About this task: Skip the pictures. Copy all the rest of the records down exactly.

○ ○ ○ ○ ○

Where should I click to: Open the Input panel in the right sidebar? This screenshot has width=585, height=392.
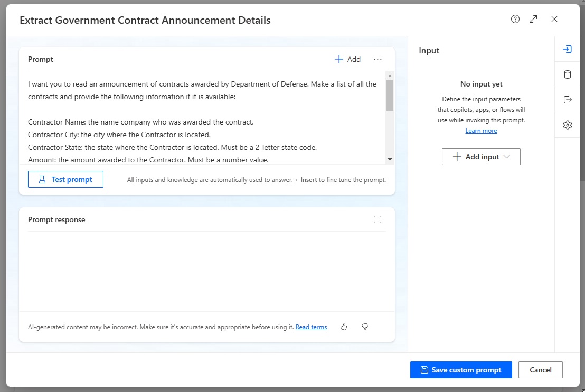567,49
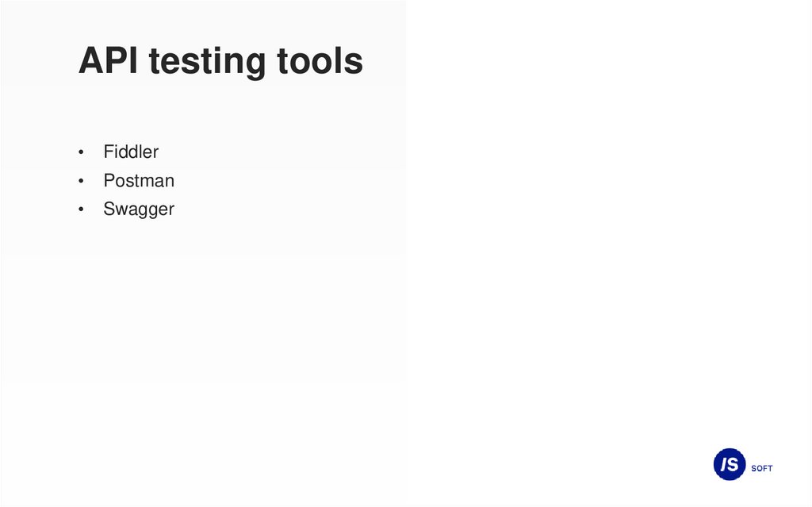Click the capital P in Postman
The width and height of the screenshot is (812, 507).
pyautogui.click(x=109, y=181)
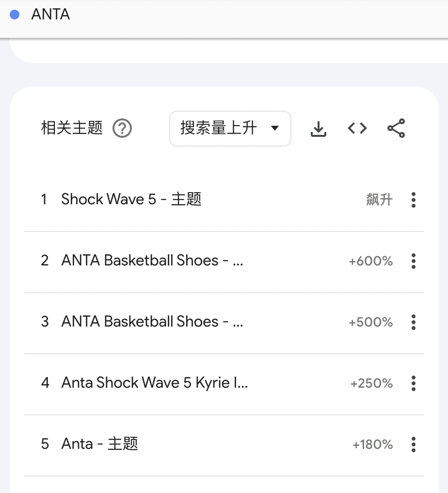Open more options for the +600% row
The image size is (448, 493).
point(413,261)
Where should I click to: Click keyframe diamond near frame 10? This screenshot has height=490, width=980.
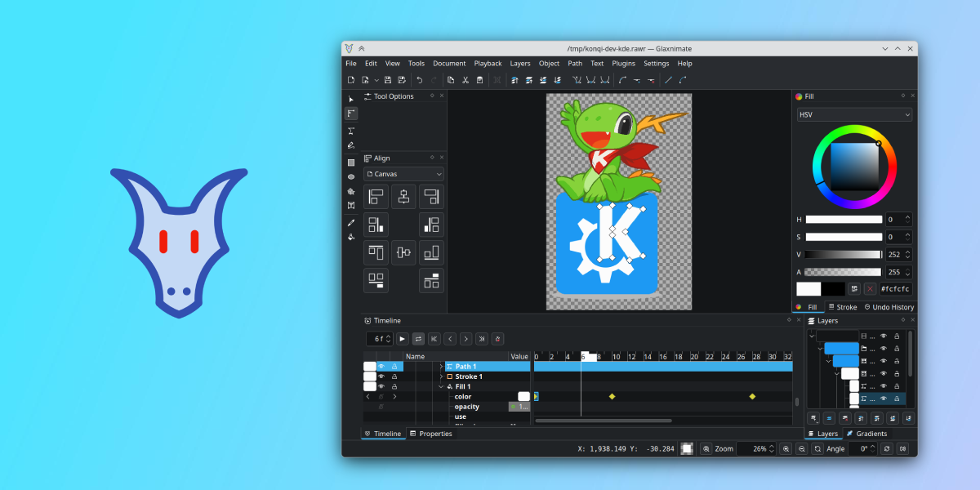coord(612,397)
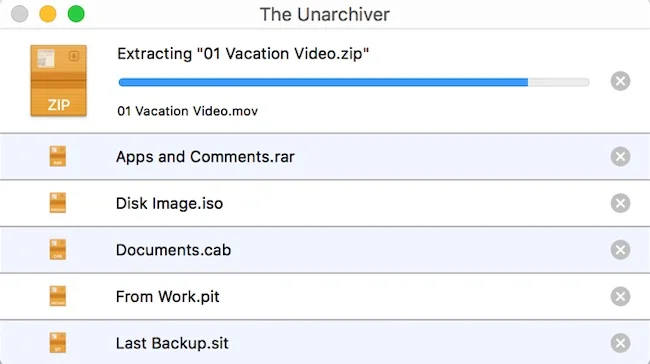This screenshot has width=650, height=364.
Task: Cancel the Documents.cab queued item
Action: pyautogui.click(x=620, y=250)
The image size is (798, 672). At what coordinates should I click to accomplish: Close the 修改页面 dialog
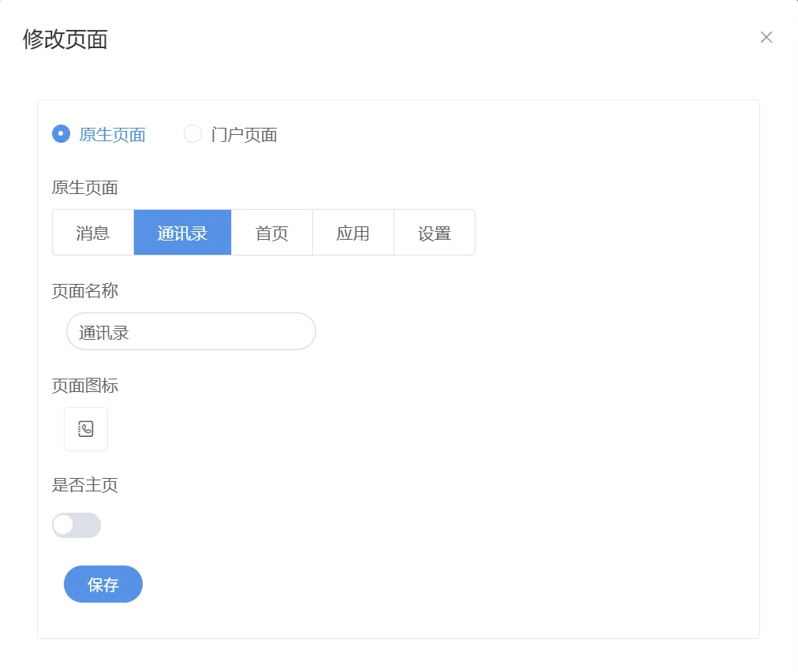tap(766, 37)
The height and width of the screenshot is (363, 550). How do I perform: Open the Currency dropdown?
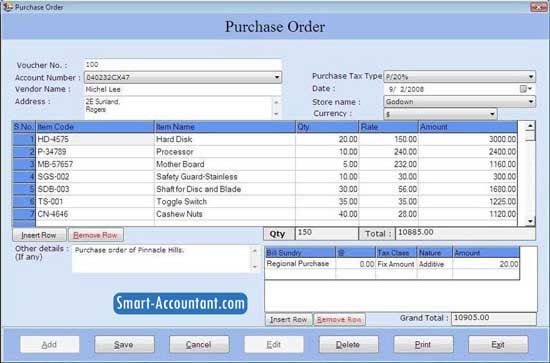tap(492, 114)
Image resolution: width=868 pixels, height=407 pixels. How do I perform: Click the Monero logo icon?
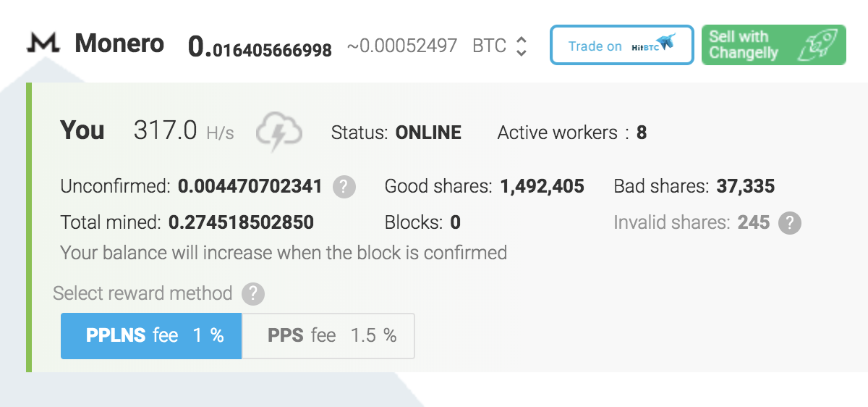click(43, 44)
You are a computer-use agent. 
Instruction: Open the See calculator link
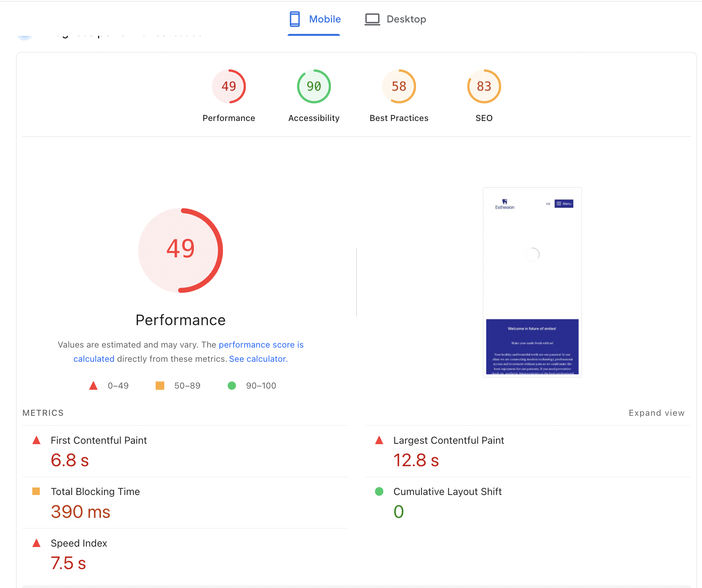258,359
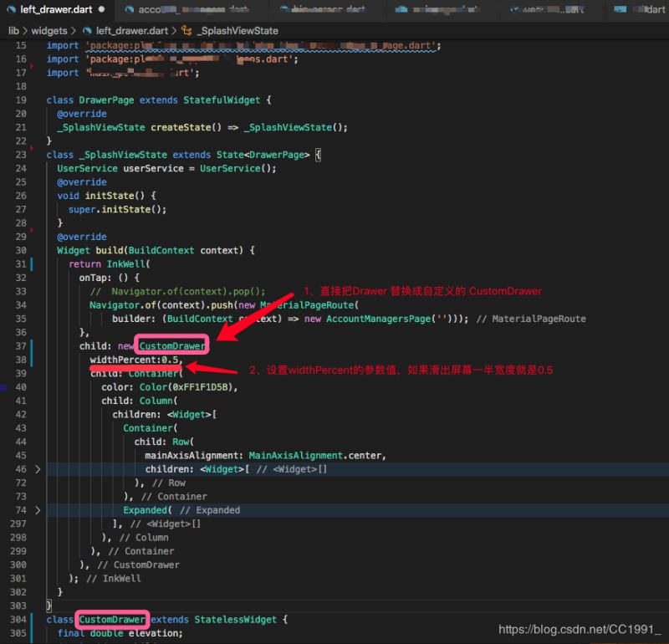Viewport: 669px width, 644px height.
Task: Click the widthPercent parameter on line 38
Action: pyautogui.click(x=125, y=360)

○ ○ ○ ○ ○

Task result:
Where should I click to: Open the Input panel in the right sidebar? This screenshot has width=585, height=392.
567,49
Click the capital P in Postman
The width and height of the screenshot is (812, 507).
pyautogui.click(x=109, y=181)
Open more options for the +600% row
The image size is (448, 493).
point(413,261)
Where should I click to: Click keyframe diamond near frame 10? This screenshot has height=490, width=980.
coord(612,397)
This screenshot has width=650, height=364.
Task: Cancel the Documents.cab queued item
Action: pyautogui.click(x=620, y=250)
The image size is (798, 672). At what coordinates should I click to accomplish: Close the 修改页面 dialog
tap(766, 37)
The height and width of the screenshot is (363, 550). How do I perform: Open the Currency dropdown?
tap(492, 114)
Image resolution: width=868 pixels, height=407 pixels. How do I perform: Click the Monero logo icon?
click(43, 44)
You are a computer-use agent. 
Instruction: Open the See calculator link
258,359
Viewport: 669px width, 644px height.
Task: Click the widthPercent parameter on line 38
Action: pyautogui.click(x=125, y=360)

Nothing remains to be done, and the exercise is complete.